Found what he’s looking for

He fought in Vietnam, worked at IBM and lived in Canada, but today Joel Kaplan is a pacifist, hates computers and loves Israel.

Joel Kaplen (photo credit: Gloria Deutch)
Joel Kaplen
(photo credit: Gloria Deutch)
Nowadays Joel Kaplan works as a chef for a catering company, having finally settled down after an extraordinary life of danger and adventure. Slightly built and thin, with a face that breaks easily into a smile but with a haunting sadness always present, he tells his story and explains why, after everything that he endured, he has finally found peace in Israel.
He was born 62 years ago in the small township of Larder Lake in Ontario, to one of two Jewish families living there at the time.
“I was always small for my age and got picked on, and when they found out I was Jewish it was worse,” he recalls. “I was always getting into fistfights and learned early how to survive.”
Later the family moved to Hamilton, where his father was a tool and die maker and his mother an English teacher who became dean of the English Department at the University of Toronto.
He carried on getting into fistfights and from the age of eight he studied kung fu, which he continued learning and using for 19 years. He says he never studied a day in his life but schoolwork came easily to him and he did well. After his bar mitzva his parents divorced and a few years later he ran away and crossed the border to join the Marines, thinking he would see the world.

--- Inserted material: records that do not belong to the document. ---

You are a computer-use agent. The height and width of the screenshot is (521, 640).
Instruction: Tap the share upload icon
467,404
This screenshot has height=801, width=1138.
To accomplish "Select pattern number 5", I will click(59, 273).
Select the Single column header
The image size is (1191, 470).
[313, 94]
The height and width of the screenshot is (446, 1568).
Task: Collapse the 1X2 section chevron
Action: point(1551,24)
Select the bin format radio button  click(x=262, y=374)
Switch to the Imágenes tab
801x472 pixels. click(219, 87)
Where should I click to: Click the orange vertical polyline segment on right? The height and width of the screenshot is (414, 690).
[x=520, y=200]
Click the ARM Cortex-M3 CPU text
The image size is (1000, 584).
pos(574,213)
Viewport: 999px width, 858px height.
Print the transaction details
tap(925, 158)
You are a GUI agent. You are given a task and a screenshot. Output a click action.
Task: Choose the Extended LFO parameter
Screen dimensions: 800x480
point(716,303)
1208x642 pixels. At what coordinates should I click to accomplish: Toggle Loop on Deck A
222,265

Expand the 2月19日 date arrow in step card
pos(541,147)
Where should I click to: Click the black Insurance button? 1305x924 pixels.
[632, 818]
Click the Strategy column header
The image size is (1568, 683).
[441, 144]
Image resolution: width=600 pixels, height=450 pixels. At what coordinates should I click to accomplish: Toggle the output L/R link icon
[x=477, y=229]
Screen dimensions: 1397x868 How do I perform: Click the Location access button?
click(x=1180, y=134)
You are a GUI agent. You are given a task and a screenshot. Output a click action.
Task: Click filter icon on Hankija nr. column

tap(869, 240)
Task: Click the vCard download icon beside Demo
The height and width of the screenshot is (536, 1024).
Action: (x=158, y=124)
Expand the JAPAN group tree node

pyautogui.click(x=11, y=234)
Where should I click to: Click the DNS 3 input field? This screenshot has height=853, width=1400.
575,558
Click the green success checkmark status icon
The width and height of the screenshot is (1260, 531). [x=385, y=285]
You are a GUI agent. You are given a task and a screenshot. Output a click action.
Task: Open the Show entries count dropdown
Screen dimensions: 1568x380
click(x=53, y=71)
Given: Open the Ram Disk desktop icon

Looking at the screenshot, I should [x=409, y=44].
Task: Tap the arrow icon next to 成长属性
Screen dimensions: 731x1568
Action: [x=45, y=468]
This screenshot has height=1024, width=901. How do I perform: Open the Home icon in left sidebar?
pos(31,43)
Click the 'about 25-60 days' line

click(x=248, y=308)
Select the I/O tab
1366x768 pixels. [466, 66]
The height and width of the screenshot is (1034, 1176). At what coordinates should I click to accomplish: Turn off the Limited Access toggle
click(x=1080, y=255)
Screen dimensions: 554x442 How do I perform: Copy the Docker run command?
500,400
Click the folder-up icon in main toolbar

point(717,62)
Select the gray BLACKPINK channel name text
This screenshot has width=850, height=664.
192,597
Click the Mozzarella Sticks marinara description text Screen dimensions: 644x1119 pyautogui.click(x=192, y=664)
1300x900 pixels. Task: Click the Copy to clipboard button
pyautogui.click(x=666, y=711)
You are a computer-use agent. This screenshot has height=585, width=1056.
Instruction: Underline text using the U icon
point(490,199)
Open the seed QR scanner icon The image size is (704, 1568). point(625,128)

“They weren’t choosy who enlisted,” he says. “I was sent to Vietnam and because of my small build I became a tunnel rat.” In the Vietnam War, tunnel rats were sent into the horribly dangerous underground complex of tunnels built by the Vietcong in search-and-destroy missions.
There were booby traps, poison gas and enemies lying in wait, and there were plenty of spiders, scorpions and real rats as well. The years he spent in the military turned him into a pacifist.
“I’m not happy with a lot of things I’ve done in my life,” he says, “but I have ethics and I saw some terrible things. All I wanted to do was stay alive and get back to Canada.” In spite of still suffering terrible nightmares from the Vietnam years, he managed to go back to university and acquired a bachelor’s in art and home economics and a master’s in computer science.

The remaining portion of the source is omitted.